Super Charge Your Data Warehouse Page 73 of 152

© Dan Linstedt 2010-2011, all rights reserved http://LearnDataVault.com 4.13 Process of Building a Hub Table

The process is simplistic in nature; however it requires a consistent check with the business users, business application, and source system data set. At the end of the day the business application collecting the data has the overriding decision. It is the responsibility of the Data Vault to enable reproduction of the source system as-it-stood as of a specific point in time; otherwise the

commutative property is broken, and the system of record that exists within the Data Vault is compromised.

1) Find the business key

a. Go to the business users and watch how they interact with the operational systems. View their print-outs, application screens. Locate the “find” mechanisms, headers of reports, and dimensional groups they use in their MS Excel Spreadsheets.

b. Determine which business keys are truly used in which business units. Do NOT worry or consider HOW to define the business keys, leave that to the business users later in the project.

c. Locate the business keys in the source system by examining the record join/find code.

d. Look for business keys in the dusty old data model that is supposed to represent the source system, look for the primary keys and secondary unique indexes.

e. Pry open the physical data stores on the source systems, look for alternate unique indexes and primary keys.

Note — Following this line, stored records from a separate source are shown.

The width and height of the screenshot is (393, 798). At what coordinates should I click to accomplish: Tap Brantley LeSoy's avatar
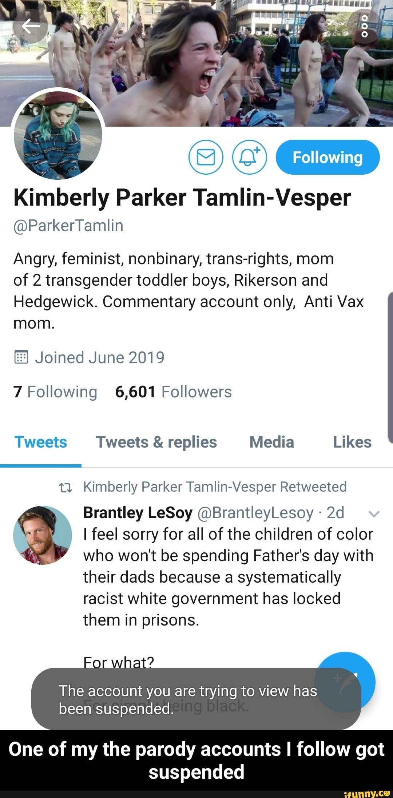click(43, 535)
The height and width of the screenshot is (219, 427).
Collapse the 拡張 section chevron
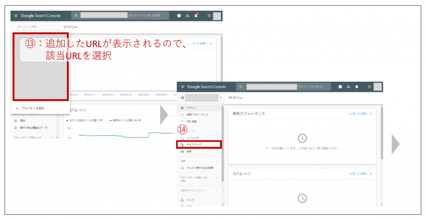coord(218,161)
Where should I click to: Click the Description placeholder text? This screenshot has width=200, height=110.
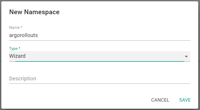(x=23, y=78)
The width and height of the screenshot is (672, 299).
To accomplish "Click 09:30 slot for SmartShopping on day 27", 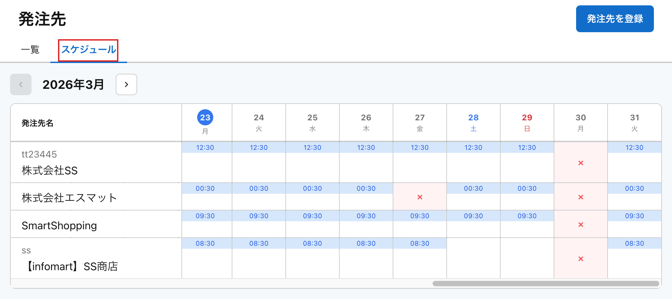I will pos(420,216).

2) Validate the Business Keys

a. Check with the business units, balance the data sets and unique indexes that are physically printed or seen by the business users. Eliminate those keys that are internal only. Many times the internal keys are there for performance reasons.

b. Validate the business key data by profiling the data set. Discover the consistency, actual uniqueness; develop metrics against the business keys, their patterns, and their associations to other records in other systems.

3) Check Business keys against multiple source systems

a. Develop profiling patterns across multiple source systems that are within scope, discover where the collisions are. Work on resolving the multiple entry patterns that occur. Again, the focus is not to define these keys, but rather simply to identify the business keys.

4) Finally, build the Hub

a. Define the systems that feed the Hub. Develop data flows that identify potential collisions.

b. Define what to do in case of a collision. Get this answer from the business users by ASKING them to define which system is the first master, the second master, the third master and so on.

c. Implement loading paradigms from a staging area to the Hub in the Data Vault

d. Profile the results to produce metrics and measurements about the patterns of the data sets.

e. Publish the results to the entire IT team, the business users, and anyone interested in the Data Warehouse. BEGIN the data quality improvement process as early as possible.

5) Validate the results in the Hub

a. Reconstruct the LIST of business keys for each system, and balance the keys against each of the source systems to ensure integrity has not been lost.

These are the fundamental steps to building a single Hub within the Data Vault model.